Since Tripper serves as supplier and distributor of its spices, Bernard says his company has complete control over its products. This forces other spice firms to cloak the sources of their raw materials lest their customers try to go directly to the producers.

“To be strong in this market, my competitors have to hide their suppliers,” Bernard says. “I’m my own supplier, so my customers have total traceability of product all the way to the farmers.

“If I’m just buying ground cinnamon and reselling it and I gave out supplier information, my customers could take my customers away,” he adds. “If I’m controlling everything from one side to the other, customers could see our suppliers at any time and we remain totally transparent and traceable.”

By maintaining control of its supply chain through vertical integration, Tripper has plenty of benefits over the competition beyond traceability and transparency. For instance, Tripper can adjust to price fluctuations better than competitors with outsourced operations because it doesn’t have additional costs throughout its supply chain.

“When prices drop, which can happen over a period of three months, it is not so dramatic for us,” Bernard says. “For other supply chains, everyone takes a little cut, but we can keep on selling.

“Typically in the spice world, when you buy a product from a farmer, in general there will be eight or nine people who will hold the product,” Bernard adds. “There’s a farmer that sells [product] to a collector, who transports it to a city and sells it to a person to pack it inside a bag, who then ships it to the United States, where it is sold to a broker, who sells it to an end-user. For us, we still have margins in there to move the product ourselves.”

Tripper Inc. is better equipped to control the quality of its products. When other cinnamon distributors buy a product from a supplier, it may be freshly ground, but oftentimes there’s no way to determine how long the cinnamon had been warehoused before it was ground.

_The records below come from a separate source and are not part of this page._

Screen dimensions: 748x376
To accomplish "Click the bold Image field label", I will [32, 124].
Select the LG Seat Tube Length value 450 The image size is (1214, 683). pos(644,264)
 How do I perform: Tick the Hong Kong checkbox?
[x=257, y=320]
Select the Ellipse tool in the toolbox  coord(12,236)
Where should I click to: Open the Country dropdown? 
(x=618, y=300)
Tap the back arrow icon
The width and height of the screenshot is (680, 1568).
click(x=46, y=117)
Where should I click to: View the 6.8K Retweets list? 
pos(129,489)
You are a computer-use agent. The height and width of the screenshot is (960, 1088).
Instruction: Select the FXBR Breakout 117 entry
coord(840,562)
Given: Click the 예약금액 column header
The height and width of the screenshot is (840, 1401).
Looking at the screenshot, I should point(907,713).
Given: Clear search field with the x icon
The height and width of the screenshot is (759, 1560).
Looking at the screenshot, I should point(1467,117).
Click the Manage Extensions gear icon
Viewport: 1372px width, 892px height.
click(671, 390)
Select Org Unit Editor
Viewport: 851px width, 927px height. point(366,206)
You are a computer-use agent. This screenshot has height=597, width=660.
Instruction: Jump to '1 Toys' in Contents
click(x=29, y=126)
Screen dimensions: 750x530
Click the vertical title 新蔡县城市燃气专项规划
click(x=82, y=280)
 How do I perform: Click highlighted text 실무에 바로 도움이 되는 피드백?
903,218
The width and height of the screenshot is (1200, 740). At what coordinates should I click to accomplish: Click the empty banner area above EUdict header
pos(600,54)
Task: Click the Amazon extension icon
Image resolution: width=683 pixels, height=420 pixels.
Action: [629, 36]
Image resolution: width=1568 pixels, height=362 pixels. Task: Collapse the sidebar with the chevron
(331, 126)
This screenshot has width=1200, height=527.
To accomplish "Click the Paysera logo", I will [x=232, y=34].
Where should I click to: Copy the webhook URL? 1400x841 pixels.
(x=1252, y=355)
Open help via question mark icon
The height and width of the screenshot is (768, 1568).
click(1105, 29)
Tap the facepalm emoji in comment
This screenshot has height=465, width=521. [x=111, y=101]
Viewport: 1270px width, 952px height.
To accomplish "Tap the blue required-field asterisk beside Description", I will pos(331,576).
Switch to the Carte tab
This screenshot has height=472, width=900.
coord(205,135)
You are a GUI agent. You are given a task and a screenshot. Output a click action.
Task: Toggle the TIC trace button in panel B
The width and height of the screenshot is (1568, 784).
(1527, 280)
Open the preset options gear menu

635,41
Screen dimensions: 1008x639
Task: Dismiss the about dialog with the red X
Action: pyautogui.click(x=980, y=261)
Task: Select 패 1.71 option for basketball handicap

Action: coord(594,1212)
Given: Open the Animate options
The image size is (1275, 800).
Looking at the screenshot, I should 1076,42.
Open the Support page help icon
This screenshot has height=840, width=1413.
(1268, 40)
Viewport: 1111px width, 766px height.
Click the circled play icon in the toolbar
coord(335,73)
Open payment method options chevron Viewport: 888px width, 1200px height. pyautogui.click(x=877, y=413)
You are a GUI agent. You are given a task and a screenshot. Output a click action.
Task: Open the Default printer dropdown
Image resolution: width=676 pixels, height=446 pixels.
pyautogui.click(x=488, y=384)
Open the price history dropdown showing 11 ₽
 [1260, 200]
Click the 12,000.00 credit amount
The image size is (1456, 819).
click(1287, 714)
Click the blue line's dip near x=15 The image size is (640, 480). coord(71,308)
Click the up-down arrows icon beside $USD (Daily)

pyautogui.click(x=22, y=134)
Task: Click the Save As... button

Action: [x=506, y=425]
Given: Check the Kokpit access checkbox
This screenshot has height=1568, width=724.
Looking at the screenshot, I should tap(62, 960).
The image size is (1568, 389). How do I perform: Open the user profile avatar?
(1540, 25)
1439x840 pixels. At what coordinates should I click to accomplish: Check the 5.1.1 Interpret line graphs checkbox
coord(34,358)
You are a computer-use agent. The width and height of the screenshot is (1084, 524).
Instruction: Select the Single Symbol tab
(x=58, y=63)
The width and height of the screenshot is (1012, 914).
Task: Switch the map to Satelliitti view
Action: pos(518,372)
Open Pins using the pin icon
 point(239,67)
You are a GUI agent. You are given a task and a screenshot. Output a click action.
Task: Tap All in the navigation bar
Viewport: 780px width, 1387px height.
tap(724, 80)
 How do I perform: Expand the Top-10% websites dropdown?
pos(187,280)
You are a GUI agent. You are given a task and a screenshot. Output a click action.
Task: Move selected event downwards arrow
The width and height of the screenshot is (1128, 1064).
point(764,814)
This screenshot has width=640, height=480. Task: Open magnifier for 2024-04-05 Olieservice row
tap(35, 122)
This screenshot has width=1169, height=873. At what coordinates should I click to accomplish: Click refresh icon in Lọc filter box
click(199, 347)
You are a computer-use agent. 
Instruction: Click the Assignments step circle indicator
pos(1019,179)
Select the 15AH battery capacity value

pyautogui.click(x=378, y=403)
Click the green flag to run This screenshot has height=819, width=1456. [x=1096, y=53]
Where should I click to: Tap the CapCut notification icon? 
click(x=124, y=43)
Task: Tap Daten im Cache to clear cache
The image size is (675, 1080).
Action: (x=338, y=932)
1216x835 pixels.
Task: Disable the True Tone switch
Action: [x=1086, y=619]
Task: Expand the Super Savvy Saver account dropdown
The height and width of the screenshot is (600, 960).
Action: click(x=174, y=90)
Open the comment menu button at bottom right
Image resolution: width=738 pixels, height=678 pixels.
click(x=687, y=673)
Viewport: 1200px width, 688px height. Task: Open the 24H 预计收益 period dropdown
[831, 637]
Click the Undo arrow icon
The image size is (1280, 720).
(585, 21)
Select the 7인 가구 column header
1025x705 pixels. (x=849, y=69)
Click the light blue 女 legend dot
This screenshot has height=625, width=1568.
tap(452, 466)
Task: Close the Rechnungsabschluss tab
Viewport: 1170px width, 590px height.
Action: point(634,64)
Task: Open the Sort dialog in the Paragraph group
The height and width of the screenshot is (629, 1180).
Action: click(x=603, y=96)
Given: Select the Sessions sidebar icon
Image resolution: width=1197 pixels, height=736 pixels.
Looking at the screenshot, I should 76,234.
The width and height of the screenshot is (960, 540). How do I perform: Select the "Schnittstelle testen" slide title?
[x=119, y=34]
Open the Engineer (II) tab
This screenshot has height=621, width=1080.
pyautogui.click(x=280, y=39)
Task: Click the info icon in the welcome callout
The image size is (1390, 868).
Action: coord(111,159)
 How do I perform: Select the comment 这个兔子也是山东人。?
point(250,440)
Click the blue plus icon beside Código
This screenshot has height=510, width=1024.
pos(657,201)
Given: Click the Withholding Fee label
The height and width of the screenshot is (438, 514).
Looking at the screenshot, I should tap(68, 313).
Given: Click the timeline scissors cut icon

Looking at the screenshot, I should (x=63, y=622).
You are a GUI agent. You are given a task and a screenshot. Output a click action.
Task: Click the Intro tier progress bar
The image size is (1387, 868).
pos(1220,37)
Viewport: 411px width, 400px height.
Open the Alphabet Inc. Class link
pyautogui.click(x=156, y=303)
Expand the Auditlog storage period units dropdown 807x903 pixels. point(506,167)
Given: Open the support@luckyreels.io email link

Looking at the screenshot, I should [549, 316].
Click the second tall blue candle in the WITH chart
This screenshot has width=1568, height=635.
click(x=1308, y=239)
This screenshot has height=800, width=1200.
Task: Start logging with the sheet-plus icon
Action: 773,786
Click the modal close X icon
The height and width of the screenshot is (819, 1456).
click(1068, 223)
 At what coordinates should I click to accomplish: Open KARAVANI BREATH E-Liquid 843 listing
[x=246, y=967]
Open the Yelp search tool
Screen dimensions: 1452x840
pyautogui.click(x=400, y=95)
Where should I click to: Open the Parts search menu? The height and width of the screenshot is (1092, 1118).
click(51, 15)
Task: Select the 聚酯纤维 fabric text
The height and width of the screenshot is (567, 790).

Tripper, however, guarantees its cinnamon is sold within six months of its harvesting.

“Sometimes people think they’re getting fresh product, but they’re not even capable of knowing how long ago the product was harvested,” Bernard says. “We offer product that has been harvested within the last six months, so it hasn’t been sitting warehouses for years before it gets sold.”

International Cross-training

Tripper Inc.’s success is based on a business model that blends the best of American customer service and Indonesian expertise with spice production and harvesting, and that isn’t by accident. Bernard has installed an exhaustive cross-training policy that regularly sends employees from the United States to Indonesia for an immersion in all things spice from the growers’ perspective while brining Indonesian employees stateside to learn how to best serve customers.

“We have policy that our employees are not assigned to any one of our offices, and at any time they can be moved to any of the offices we have,” Bernard says.

Tripper Inc. launched this training program 10 years ago when Bernard realized his Indonesian employees needed training in American-style customer service. “In Indonesia, there is no idea of customer service, but America is the king of customer service,” he says. “We identify potential salespeople within our Indonesian network to send to America to go to a few trade shows and meet and greet customers.”

For American employees, Tripper educates them on how a 24-hour spice production and harvesting business operates in a nation without the vast infrastructure of roadways, power generation and other amenities that is taken for granted in the United States.

“One of our guys here spent three or four months in Indonesia learning about logistics,” Bernard says. “Another important thing they’ll see is the roads and how trucking companies have to deal with them, and then they understand the problems they have in Indonesia.”

Over the next few years, Bernard says Tripper Inc. will add more added-value finished products to its portfolio of natural products. This diversification will keep Tripper Inc. profitable for years to come, he believes.

“The success of our company will be kept very safe,” he says. “We only can make natural products, so we’re going to keep manufacturing those natural products with more added value.”